* Problem details
In the entries below, output as a numbered list everything from the line containing "Image resolution: width=1554" down to the line containing "pyautogui.click(x=61, y=427)", with both of those lines included. Skip blank lines and leave the pictures out.

* Exercise material

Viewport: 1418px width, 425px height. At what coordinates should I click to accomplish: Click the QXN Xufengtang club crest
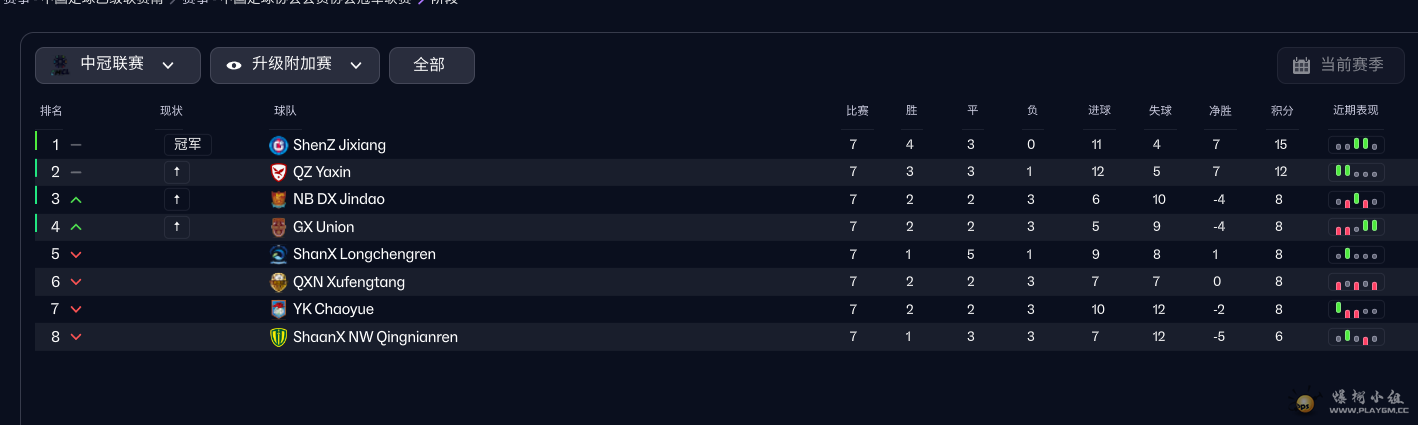pos(279,282)
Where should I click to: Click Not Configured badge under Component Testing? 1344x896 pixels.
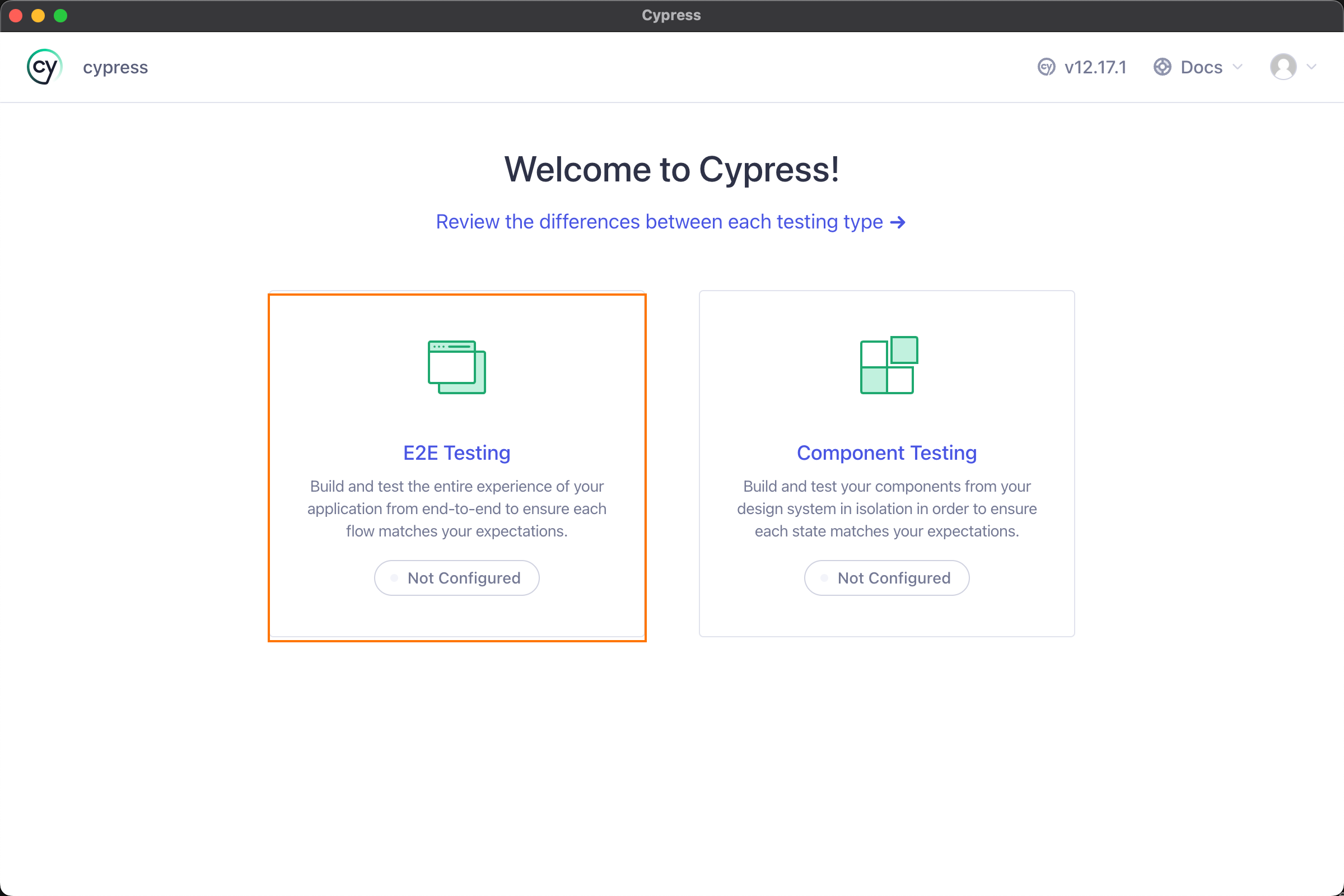(893, 578)
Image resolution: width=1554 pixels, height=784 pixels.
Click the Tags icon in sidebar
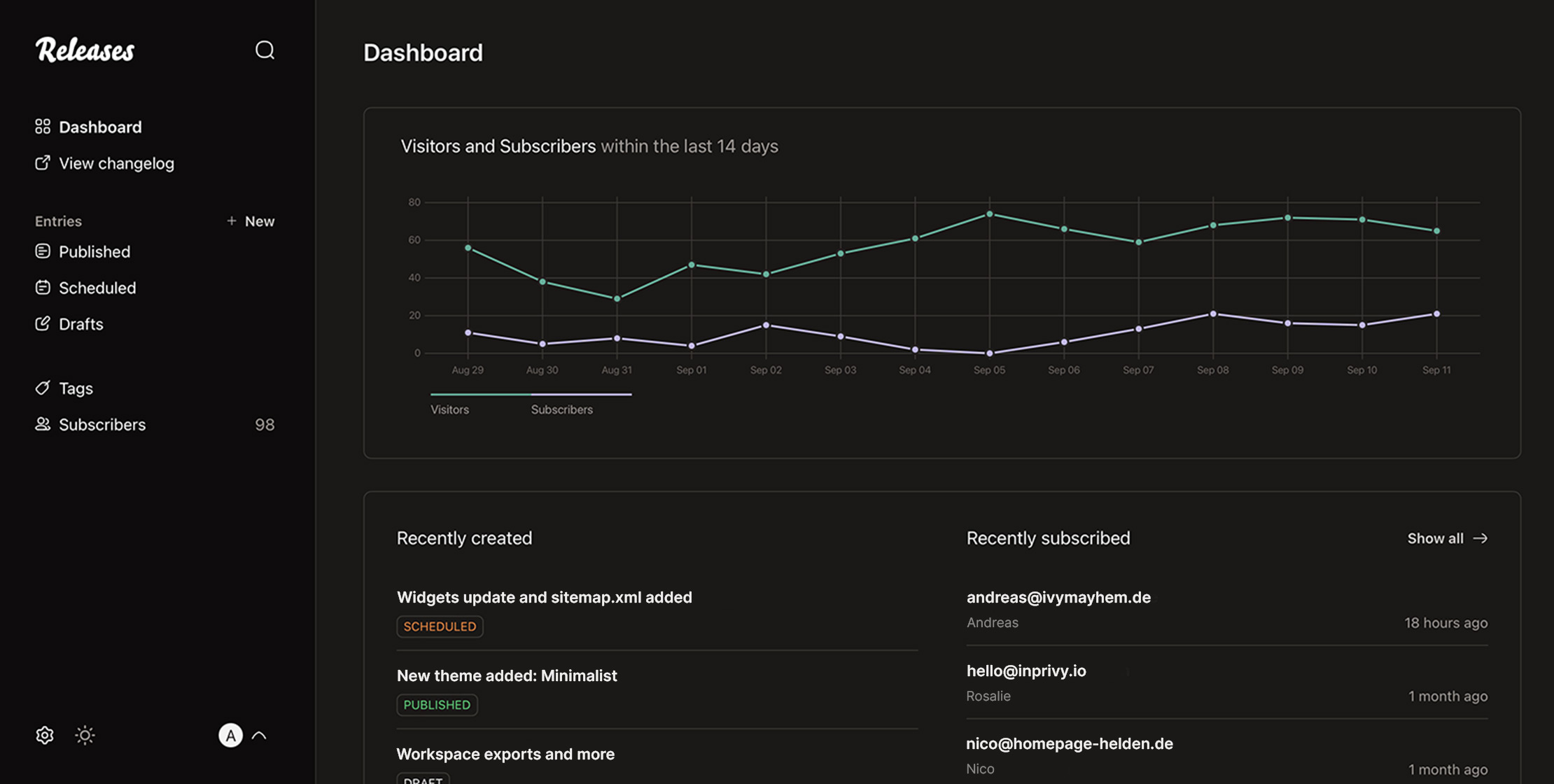pyautogui.click(x=43, y=388)
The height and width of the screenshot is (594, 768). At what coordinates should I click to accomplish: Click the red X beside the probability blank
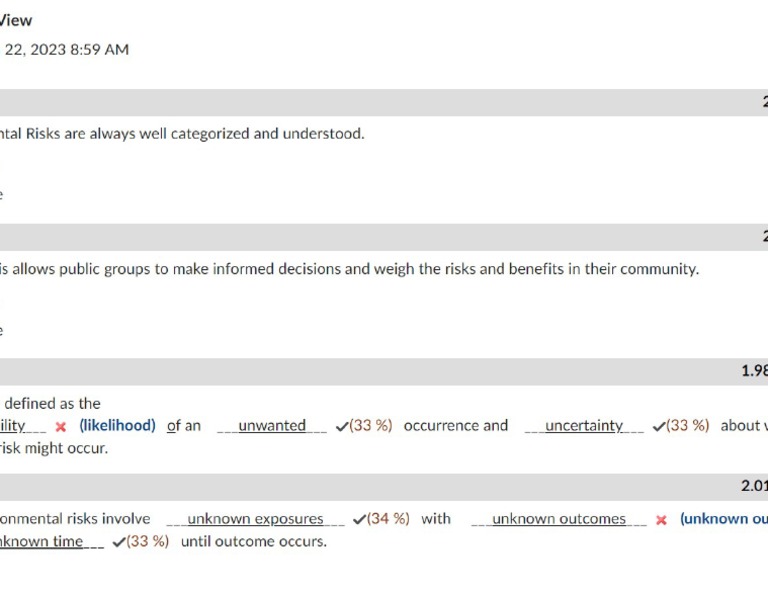pyautogui.click(x=61, y=427)
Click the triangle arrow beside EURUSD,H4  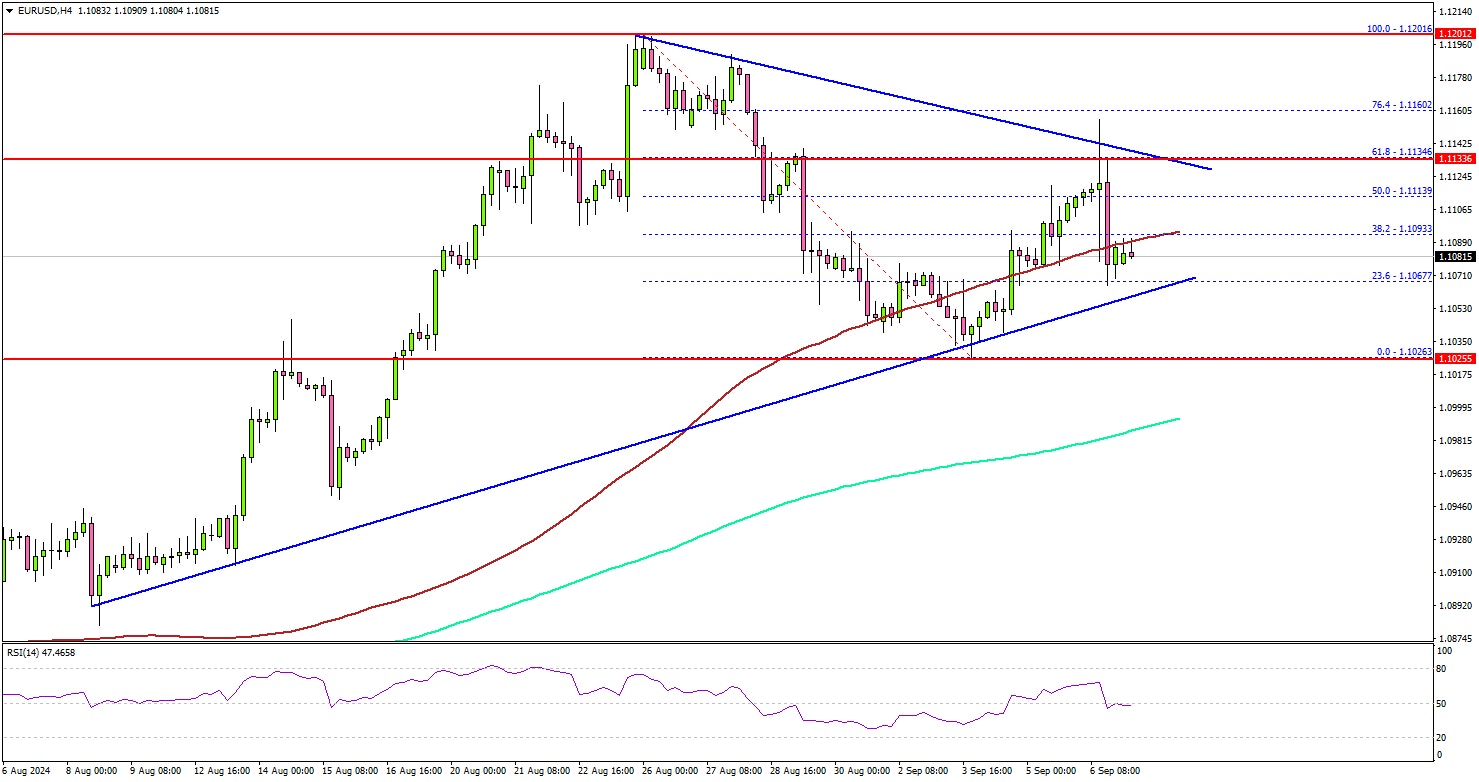8,11
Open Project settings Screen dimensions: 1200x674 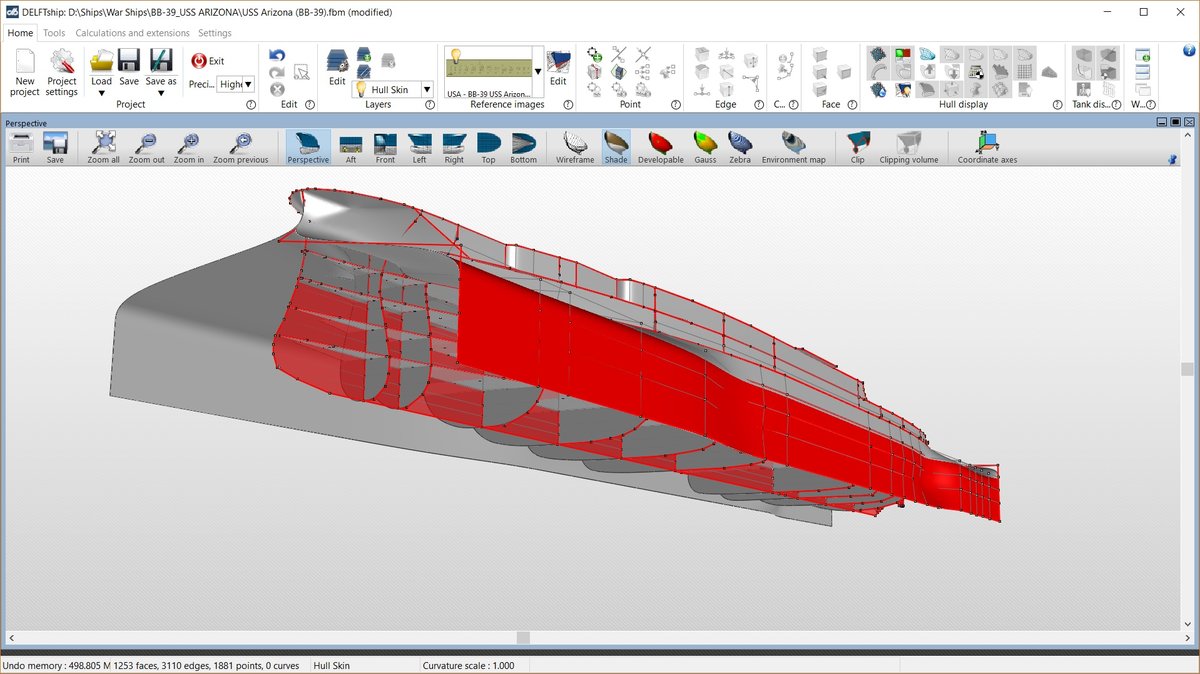pos(61,70)
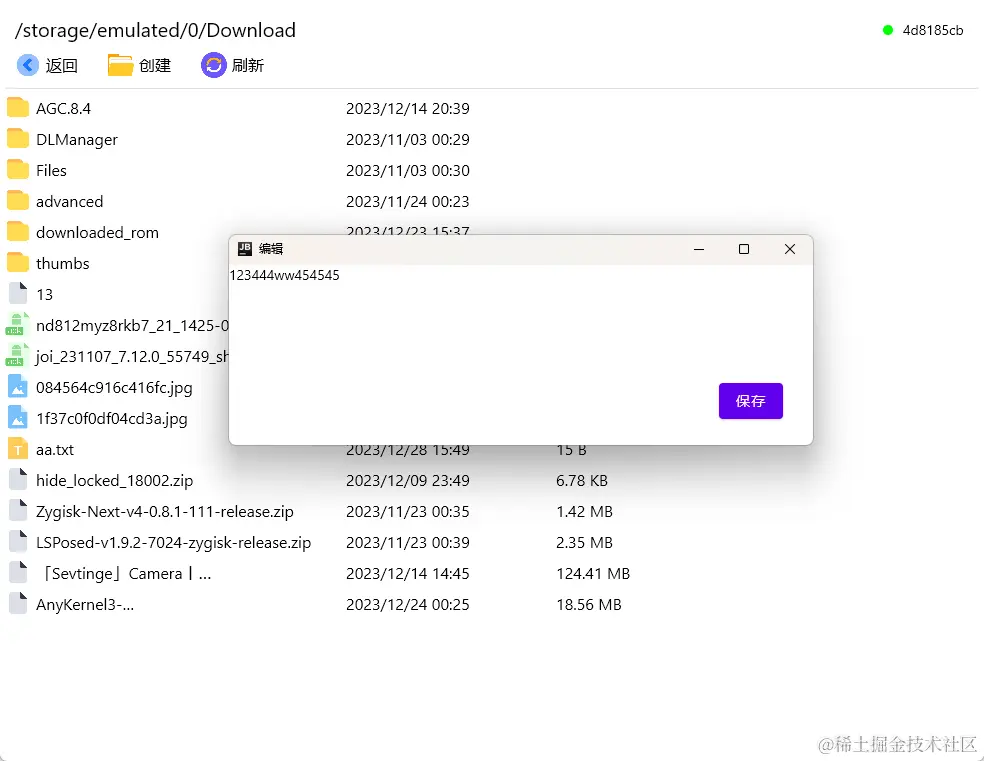Click the purple refresh icon

[x=213, y=65]
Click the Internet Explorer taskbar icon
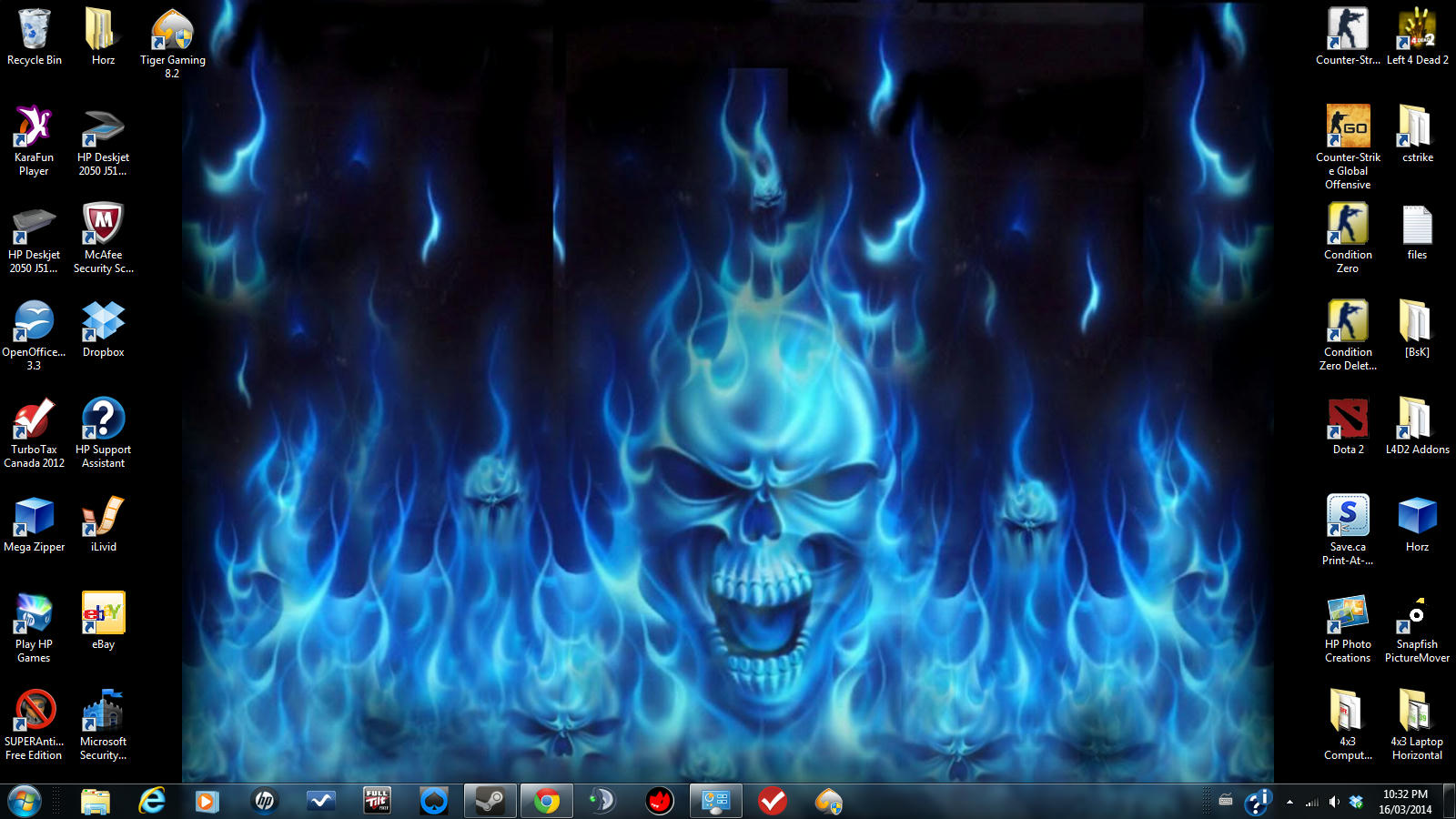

* Expected answer
1. Image resolution: width=1554 pixels, height=784 pixels.
2. Click the Tags icon in sidebar
3. pyautogui.click(x=43, y=388)
4. The height and width of the screenshot is (594, 768). At what coordinates should I click to accomplish: Click the red X beside the probability blank
5. pyautogui.click(x=61, y=427)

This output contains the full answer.